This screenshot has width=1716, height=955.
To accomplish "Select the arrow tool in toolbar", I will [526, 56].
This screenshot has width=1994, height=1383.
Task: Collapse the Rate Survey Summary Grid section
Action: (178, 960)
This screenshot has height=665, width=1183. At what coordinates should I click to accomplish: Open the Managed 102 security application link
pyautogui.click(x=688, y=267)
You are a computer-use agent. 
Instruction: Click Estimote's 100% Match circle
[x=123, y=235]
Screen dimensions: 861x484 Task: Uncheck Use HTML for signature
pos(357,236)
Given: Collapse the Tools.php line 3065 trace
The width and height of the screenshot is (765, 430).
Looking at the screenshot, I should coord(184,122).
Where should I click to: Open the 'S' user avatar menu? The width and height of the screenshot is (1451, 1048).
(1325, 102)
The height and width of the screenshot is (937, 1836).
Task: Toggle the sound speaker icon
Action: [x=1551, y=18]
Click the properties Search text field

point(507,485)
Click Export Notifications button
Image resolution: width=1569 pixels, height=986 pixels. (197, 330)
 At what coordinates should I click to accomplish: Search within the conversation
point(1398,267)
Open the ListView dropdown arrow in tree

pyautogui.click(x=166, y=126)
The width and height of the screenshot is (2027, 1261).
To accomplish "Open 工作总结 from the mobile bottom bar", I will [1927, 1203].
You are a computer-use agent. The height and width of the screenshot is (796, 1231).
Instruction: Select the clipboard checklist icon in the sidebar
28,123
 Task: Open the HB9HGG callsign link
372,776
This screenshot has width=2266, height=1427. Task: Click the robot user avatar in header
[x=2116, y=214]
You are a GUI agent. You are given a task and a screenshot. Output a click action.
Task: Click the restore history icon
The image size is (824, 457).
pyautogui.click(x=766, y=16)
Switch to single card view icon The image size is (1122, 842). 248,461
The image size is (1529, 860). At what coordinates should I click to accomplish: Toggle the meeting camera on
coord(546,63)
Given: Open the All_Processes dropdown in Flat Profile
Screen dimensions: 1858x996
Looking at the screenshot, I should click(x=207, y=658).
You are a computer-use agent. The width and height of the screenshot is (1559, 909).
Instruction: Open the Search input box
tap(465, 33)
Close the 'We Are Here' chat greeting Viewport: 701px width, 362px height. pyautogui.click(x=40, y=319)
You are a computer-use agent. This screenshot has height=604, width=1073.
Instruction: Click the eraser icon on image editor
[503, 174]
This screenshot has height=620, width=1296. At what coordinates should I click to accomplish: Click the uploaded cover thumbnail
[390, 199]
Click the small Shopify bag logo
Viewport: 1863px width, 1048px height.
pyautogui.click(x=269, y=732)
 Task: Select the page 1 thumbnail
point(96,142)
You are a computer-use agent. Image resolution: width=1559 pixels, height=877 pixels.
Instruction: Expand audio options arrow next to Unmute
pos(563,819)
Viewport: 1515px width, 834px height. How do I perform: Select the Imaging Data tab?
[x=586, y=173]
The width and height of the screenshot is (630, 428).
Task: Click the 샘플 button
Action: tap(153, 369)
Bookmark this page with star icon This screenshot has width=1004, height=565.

════

Assigned task
Copy exactly the line that contains "Screen dimensions: 1858x996" and every line after it through the end of the entries, with nothing added.

Your response
Screen dimensions: 1858x996
Looking at the screenshot, I should click(x=207, y=658).
You are a computer-use agent. The width and height of the screenshot is (1559, 909).
Instruction: Open the Search input box
tap(465, 33)
Close the 'We Are Here' chat greeting Viewport: 701px width, 362px height. pyautogui.click(x=40, y=319)
You are a computer-use agent. This screenshot has height=604, width=1073.
Instruction: Click the eraser icon on image editor
[503, 174]
This screenshot has height=620, width=1296. At what coordinates should I click to accomplish: Click the uploaded cover thumbnail
[390, 199]
Click the small Shopify bag logo
Viewport: 1863px width, 1048px height.
pyautogui.click(x=269, y=732)
 Task: Select the page 1 thumbnail
point(96,142)
You are a computer-use agent. Image resolution: width=1559 pixels, height=877 pixels.
Instruction: Expand audio options arrow next to Unmute
pos(563,819)
Viewport: 1515px width, 834px height. How do I perform: Select the Imaging Data tab?
[x=586, y=173]
The width and height of the screenshot is (630, 428).
Task: Click the 샘플 button
Action: tap(153, 369)
Bookmark this page with star icon This screenshot has width=1004, height=565.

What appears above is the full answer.